The voter list from April 2024 bears this out. Of the 85 deleted voters, 25 had Muslim names. But in the same list, of the 165 names added, 40 of them were Muslim.
There was a bizarre instance among the deletions. One woman named “Shabi Ara” showed up in three entries in the voter list. Her age, house number and the name of her husband were the same, but she had three different EPIC numbers.

Like it does at the start of every year, in January 2025, the Election Commission published an updated voter list. In polling station one in Pranpatti, seven voters were deleted – just one of them was Muslim. But 10 new voters were added and seven of them had Muslim names.
A continuous revision throughout the year brought a fresh wave of new voters to the polling station. Between January 7 and June 24 this year, 273 voters were added, 110 of them were Muslim. With this, the total number of new voters added to the booth since April 2024 rose to 359.
A senior election official in Purnia told Scroll that voter lists are often spiked in the run up to panchayat elections. “Voters from neighbouring villages are added to the rolls for a candidate’s benefit,” said the official. But panchayat polls were last held in Pranpatti in 2022, according to ward member Kumar.
Pranpatti resident Nirmal Kumar Singh, 63, blamed the MLA for the presence of fake voters on the voter list. “Before Afaque Alam was the MLA here, we did not have a single fake voter in our voter list,” said Singh. “This has only happened at his behest in recent years.” Kumar agreed with this view.
Questions sent to the MLA over text and email went unanswered. He did not respond to our phone calls. The story will be updated if there is a response.
Enter SIR
The Election Commission began a special intensive revision of voter lists on June 24. Voters were asked to submit an enumeration form to booth level officers before July 26.
Those who failed to submit this form were excluded for four reasons: either they had died, shifted permanently, enrolled in multiple places, or were absent.
The draft roll was published on August 1. Across the state, 65 lakh voters were excluded from the roll. On August 17, the Election Commission released the list of their names, along with the reasons for their exclusion.
In Pranpatti’s polling station number one, 499 voters were deleted from the roll. The Election Commission’s official list states that 28 had died, 105 had shifted permanently, 15 were found to be enrolled in multiple places, and 351 voters were absent.

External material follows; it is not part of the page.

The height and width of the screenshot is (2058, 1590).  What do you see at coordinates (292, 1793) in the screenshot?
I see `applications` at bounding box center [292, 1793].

Kumar claims that these 351 absent voters were fake and the SIR rightfully deleted almost all of them, though some remain. “Twelve voters who do not live in this village are still included in the new voter list,” he said, pointing to 12 Muslim names.
Scroll went through the draft voter list and found nine voters with Muslim names.
Did the fake voters vote?
If there were several fake voters in Pranpatti’s electoral roll since April 2024, were votes cast in their name during the last Lok Sabha elections?

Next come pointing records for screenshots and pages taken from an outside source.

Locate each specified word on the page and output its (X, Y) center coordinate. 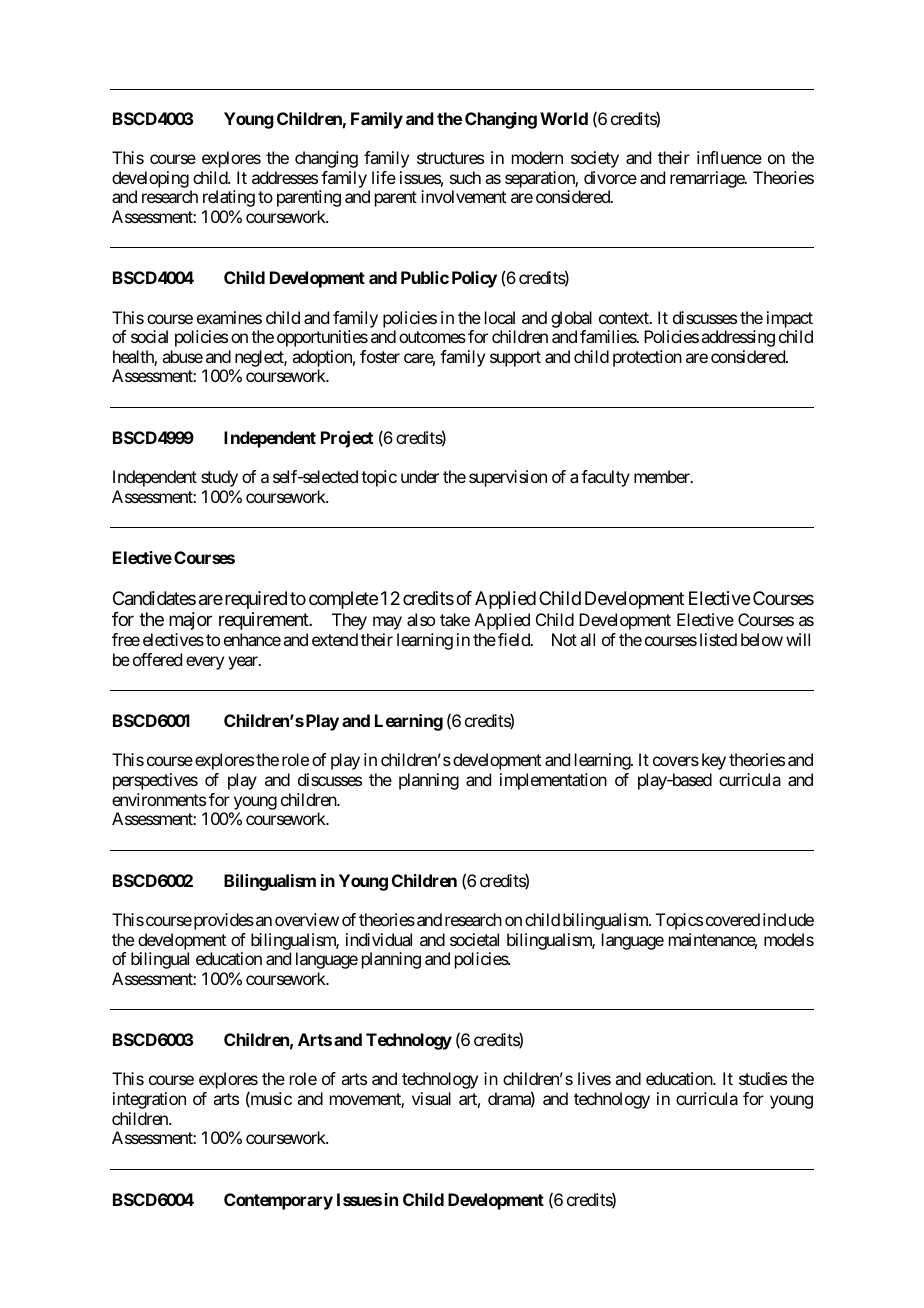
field (515, 639)
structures (450, 158)
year (244, 663)
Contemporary (278, 1201)
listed (718, 639)
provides (222, 921)
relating (229, 198)
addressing (738, 338)
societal (474, 939)
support (515, 359)
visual (431, 1098)
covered (733, 919)
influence (729, 157)
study (219, 478)
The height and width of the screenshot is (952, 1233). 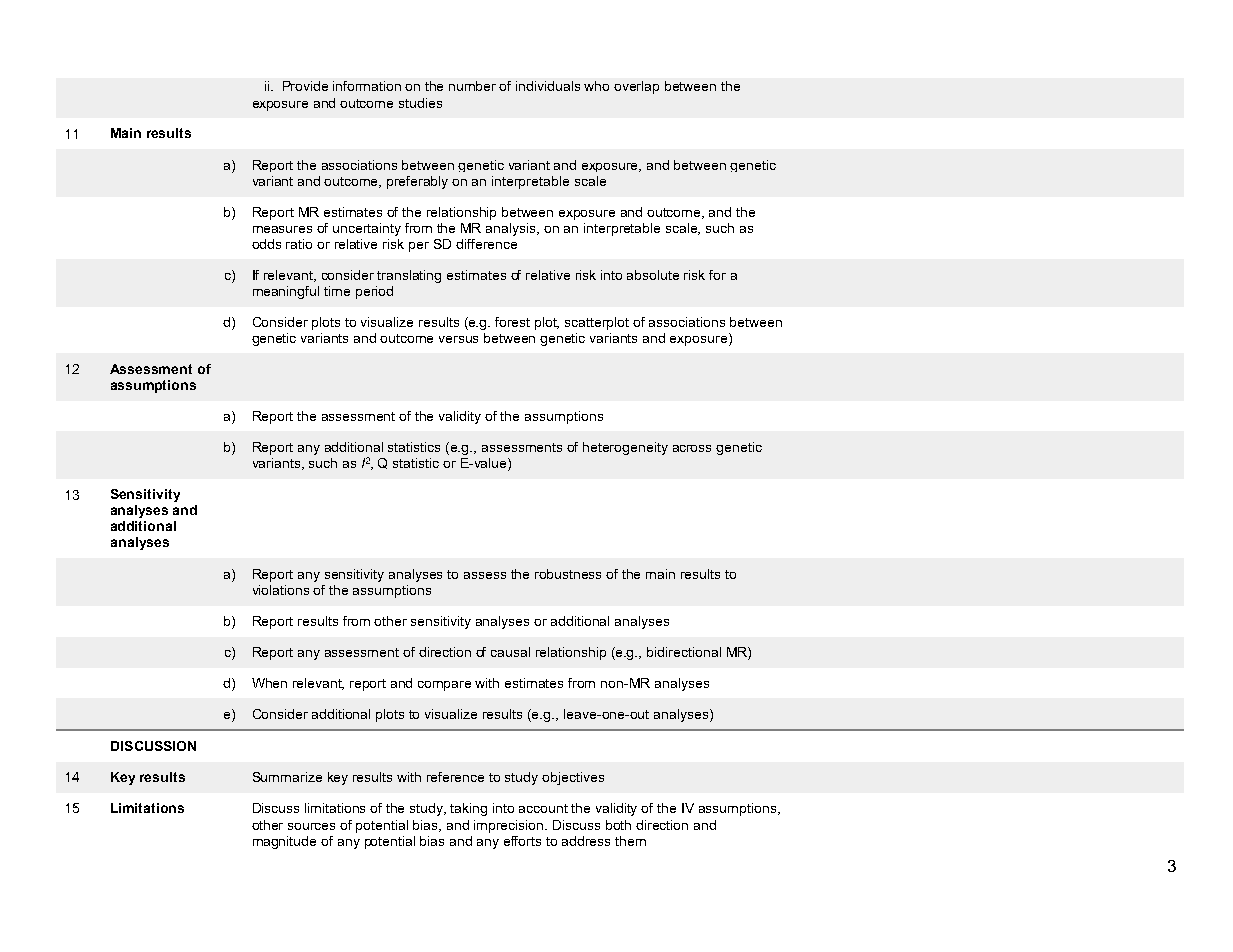 What do you see at coordinates (472, 86) in the screenshot?
I see `number` at bounding box center [472, 86].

Chandrakishore Mehta, the polling agent in Pranpatti of the Bharatiya Janata Party-led National Democratic Alliance, said he did not observe anything abnormal at the polling centre during the polls. “Most of those who voted then were people who live here,” said Mehta. “There were no outsiders.”
The village’s voter turnout data released by the Election Commission does not show any odd increase over the years. The turnout in the last two Lok Sabha polls broadly remained the same.

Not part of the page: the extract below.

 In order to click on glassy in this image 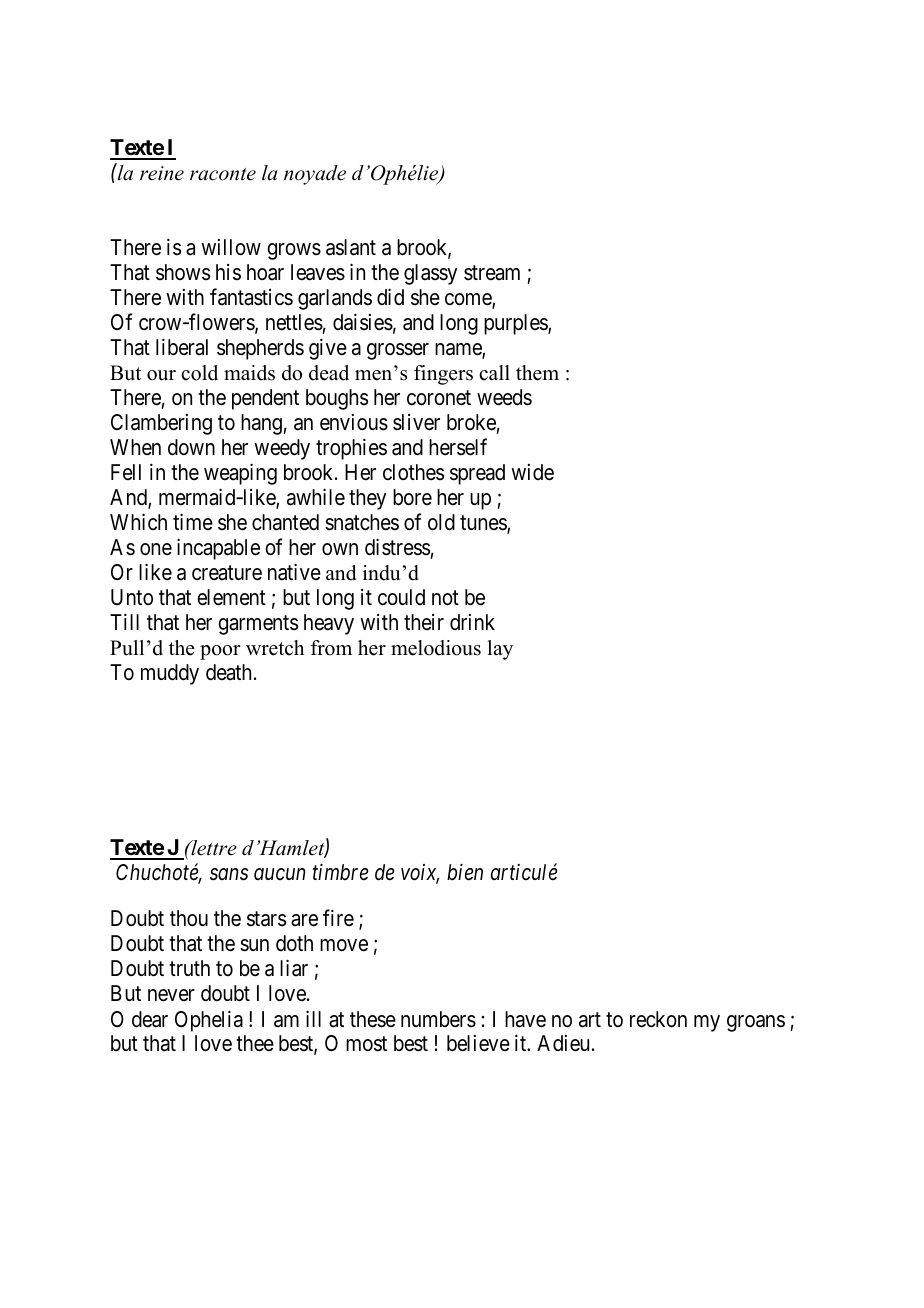, I will do `click(430, 274)`.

According to official Election Comission data, 424 voters had cast their votes at this booth last year. Mehta had a marked voter list showing tick marks before the names of 398 voters who had voted in the Lok Sabha elections.
Scroll compared the marked list with the list of excluded voters in Special Intensive Revision draft roll. We found that 26 of the 499 deleted voters at polling station one had cast votes during the Lok Sabha polls.
In the Election Commission’s list of exclusions, 12 of them have been labelled as “permanently shifted”, ten as “dead” and four as having enrolled in multiple places.
This means that none of the 351 “absent” voters – whom locals allege are fake voters – had voted in the Lok Sabha elections, deepening the mystery over why had they been added to the electoral roll.